It’s recommended to omit the time filter in rule expressions. By default, vmalert automatically appends the time filter _time: <group_interval> to the expression. For instance, the rule below will be evaluated every 5 minutes and will return the result with logs from the last 5 minutes:

      groups:
    - name: Requests
      type: vlogs
      interval: 5m
      rules:
        - alert: TooManyFailedRequest
          expr: '* | extract "ip=<ip> " | extract "status_code=<code>;" | stats by (ip) count() if (code:~4.*) as failed, count() as total| math failed / total as failed_percentage| filter failed_percentage :> 0.01 | fields ip,failed_percentage'
          annotations: 
            description: "Connection from address {{$labels.ip}} has {{$value}}% failed requests in the last 5 minutes"
    

Users can specify a custom time filter if needed. For example, the rule below will be evaluated every 5 minutes but will calculate the result over the logs from the last 10 minutes.

      groups:
    - name: Requests
      type: vlogs
      interval: 5m
      rules:
        - alert: TooManyFailedRequest
          expr: '_time: 10m | extract "ip=<ip> " | extract "status_code=<code>;" | stats by (ip) count() if (code:~4.*) as failed, count() as total| math failed / total as failed_percentage| filter failed_percentage :> 0.01 | fields ip,failed_percentage'
          annotations:
           description: "Connection from address {{$labels.ip}} has {{$value}}% failed requests in the last 10 minutes"
    

Please note, vmalert doesn’t support backfilling for rules with a customized time filter yet (might be added in the future).

Rules backfilling #

vmalert supports alerting and recording rule backfilling (aka replay) against VictoriaLogs as the datasource.
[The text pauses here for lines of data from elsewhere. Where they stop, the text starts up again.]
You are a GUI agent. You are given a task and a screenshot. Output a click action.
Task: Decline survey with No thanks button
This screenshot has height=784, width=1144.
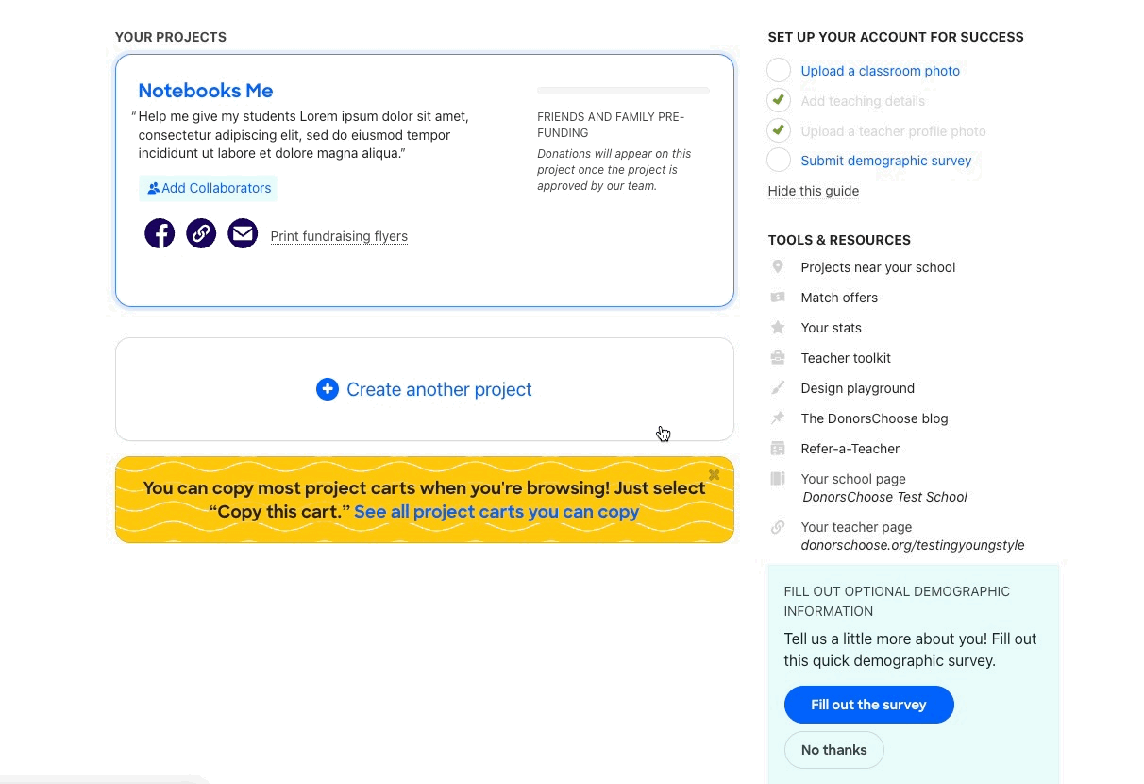833,750
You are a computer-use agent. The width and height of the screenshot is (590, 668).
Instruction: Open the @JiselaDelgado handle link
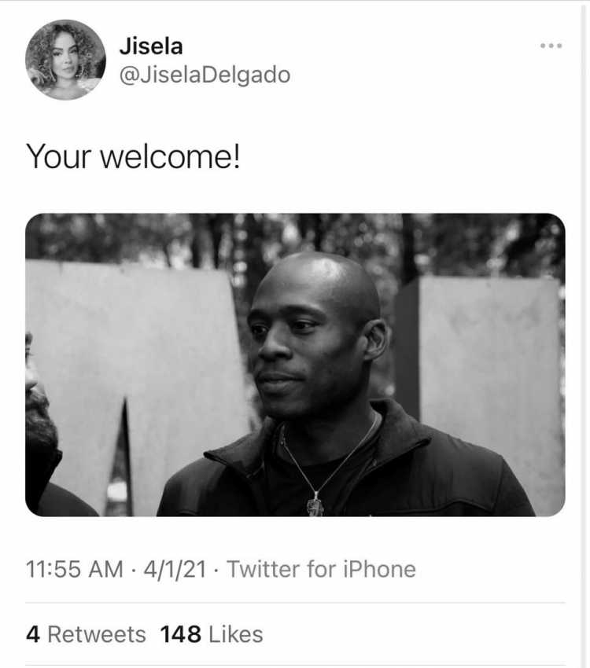point(205,75)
      ./bin/vmalert -rule=path/to/your.rules \        # path to files with rules you usually use with vmalert
    -datasource.url=http://localhost:9428 \     # VictoriaLogs address
    -rule.defaultRuleType=vlogs \               # Set default rule type to VictoriaLogs
    -remoteWrite.url=http://localhost:8428 \    # Remote write-compatible storage to persist rules and alerts state info
    -replay.timeFrom=2021-05-11T07:21:43Z \     # start replay from
    -replay.timeTo=2021-05-29T18:40:43Z         # finish replay at (optional; defaults to current time)
    

See more details about backfilling here .

Performance tip #

LogsQL allows users to obtain multiple stats from a single expression. For instance, the following query calculates the 50th, 90th, and 99th percentiles for the request_duration_seconds field over logs for the last 5 minutes:

      _time:5m | stats
  quantile(0.5, request_duration_seconds) p50,
  quantile(0.9, request_duration_seconds) p90,
  quantile(0.99, request_duration_seconds) p99
    

This expression can also be used in recording rules as follows:

      groups:
  - name: requestDuration
    type: vlogs
    interval: 5m
    rules:
      - record: requestDurationQuantile
        expr: '* | stats by (service) quantile(0.5, request_duration_seconds) p50, quantile(0.9, request_duration_seconds) p90, quantile(0.99, request_duration_seconds) p99'
    

This rule generates three metrics per service in each evaluation:

      requestDurationQuantile{stats_result="p50", service="service-1"}
requestDurationQuantile{stats_result="p90", service="service-1"}
requestDurationQuantile{stats_result="p99", service="service-1"}

requestDurationQuantile{stats_result="p50", service="service-2"}
requestDurationQuantile{stats_result="p90", service="service-2"}
requestDurationQuantile{stats_result="p99", service="service-2"}
...
    

For additional tips on writing LogsQL, refer to this doc .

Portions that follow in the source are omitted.